Le chemin pour l’égalité est malheureusement sinueux… Côté gouvernement, la fameuse grande cause nationale du quinquennat a ressemblé à une montagne accouchant d’une souris. La présence de ministres comme Monsieur Damien Abad qui est maintenu malgré les plaintes déposées par plusieurs femmes, ce qui révolte à juste titre les mouvements féministes, prouve bien que cette bataille n’est pas sérieusement menée. Pour ce qui est de LFI et de la Nupes en tout cas, de nombreuses femmes ont été promues à des postes importants, et notre mouvement tente d’impulser cette exigence de parité partout. Je prendrai toute ma part pour permettre à cette égalité d’advenir.

Vous avez été réélue députée en Seine-Saint-Denis, avec une très forte abstention (67% au 1er tour, 77% au 2e). Comment interprétez-vous ce score ? Comment comptez-vous agir pour pallier ce sentiment de désillusion, cette démobilisation électorale que semblent représenter cette abstention record ?
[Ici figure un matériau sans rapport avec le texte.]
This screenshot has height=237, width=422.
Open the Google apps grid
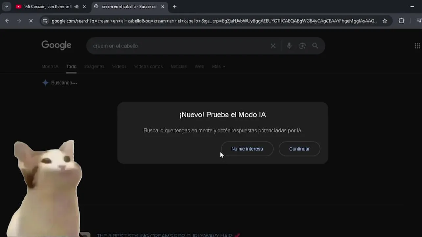coord(417,46)
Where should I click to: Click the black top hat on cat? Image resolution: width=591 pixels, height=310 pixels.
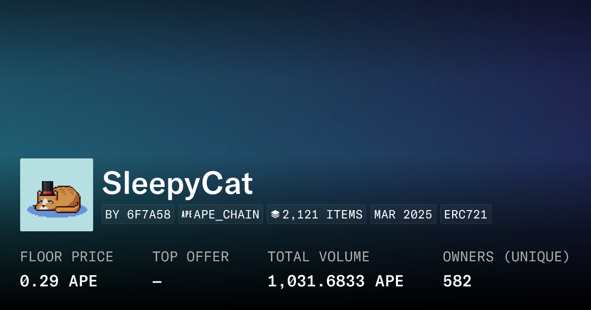(x=47, y=187)
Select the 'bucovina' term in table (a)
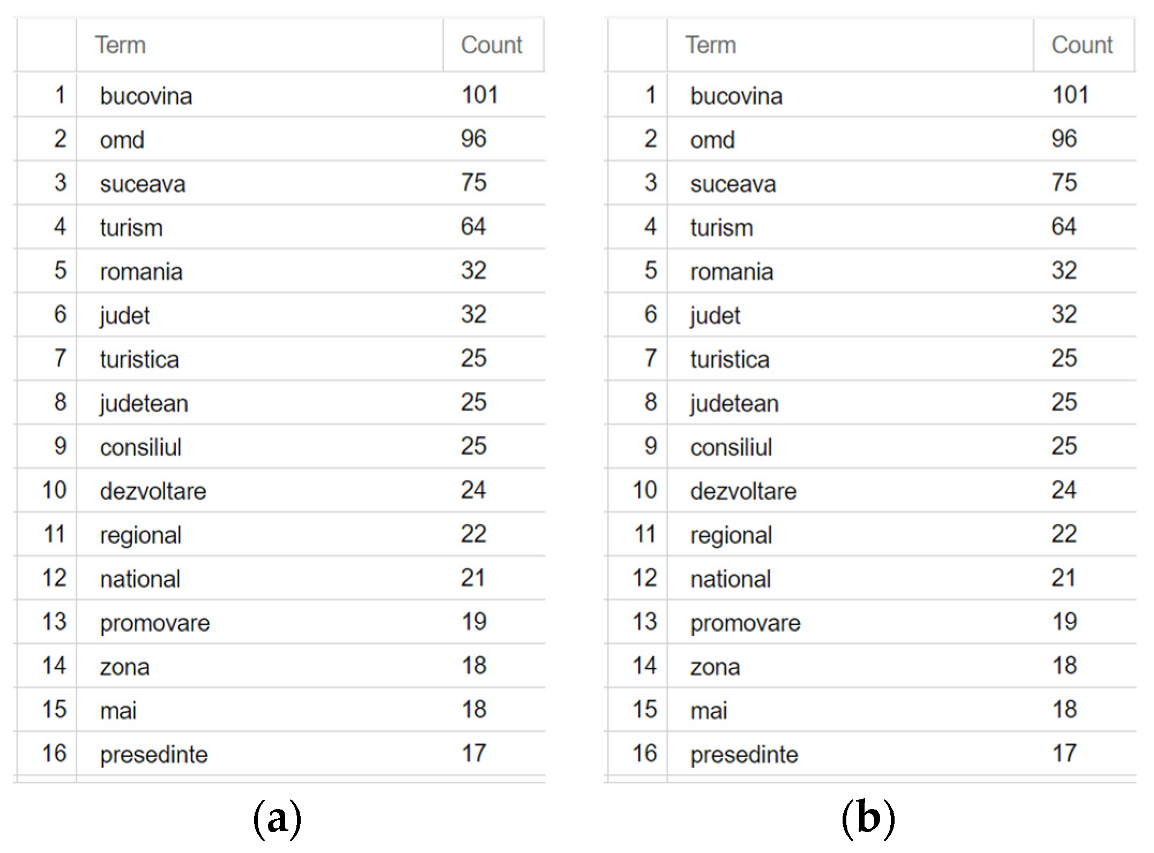 (146, 97)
Je pense qu’il faut une nouvelle République pour, de manière globale, et en particulier dans les territoires frappés par les plus grandes injustices comme le mien, renouer un lien de confiance entre les institutions et la population. Je ne crois pas aux demi-mesures, à la logique de sparadrap qui ne peut rien face à cette croissance constante de l’abstention à chaque élection depuis trente ans… Cette démobilisation touche surtout les zones délaissées, notamment à cause de la désindustrialisation et la disparition des services publics. Les gens s’interrogent maintenant sur le sens du vote : ils n’en voient plus l’utilité. Il faut que les gens se sentent considérés et associés, d’où la 6e République. Mais il faut aussi qu’ils puissent avoir le sentiment que les gouvernants œuvrent à leur rendre la vie meilleure. Mais ils ont beau voter d’un côté ou de l’autre, c’est toujours la même régression. Ça crée de la désespérance qui, à son tour, nourrit l’abstention. Une rupture est nécessaire dans notre modèle institutionnel pour leur redonner envie de participer à la vie démocratique. Mais sans politique de partage des richesses, des savoirs et des pouvoirs, nous n’arriverons pas à endiguer ce phénomène.

Et à l’échelle locale, identifiez-vous des besoins propres aux habitants de votre circonscription ?

Oui. On est en périphérie et on a cruellement besoin d’égalité. Cela passe par des emplois, des services publics, des commerces de proximité, des transports publics qui nous permettent d’avoir accès à une vie digne et libre. Tant que l’on n’a pas ça, on se sent délaissé. Et la vie est dure. Chez moi, les taux de pauvreté sont particulièrement inacceptables [Selon l’Insee, la Seine-Saint-Denis est le deuxième département le plus pauvre de France et le premier de métropole, NDLR]. Dans nos quartiers populaires, la République ne tient aucune de ses promesses. Si vous ajoutez à cela l’ambiance insufflée par l’extrême-droite et sa chasse aux musulmans qui se déverse sur les populations, vous avez un cocktail qui produit de la colère. Cette lutte pour implanter des services publics, pour une répartition juste de l’emploi et des richesses sur les territoires, pour un développement soutenable pour l’environnement, c’est la priorité.

Pour illustrer ces besoins, auriez-vous un projet de la Nupes en particulier à citer ?

En réalité, l’intégralité de notre projet est d’apporter des réponses à  » ceux qui ne sont rien « . On veut le blocage des prix des produits de première nécessité, la hausse des SMIC et des minima sociaux, la revalorisation des salaires dans les services publics, la transition écologique à l’heure où la dégradation de l’environnement est d’abord subie par les populations les plus fragiles. On veut l’égalité partout, pour tous.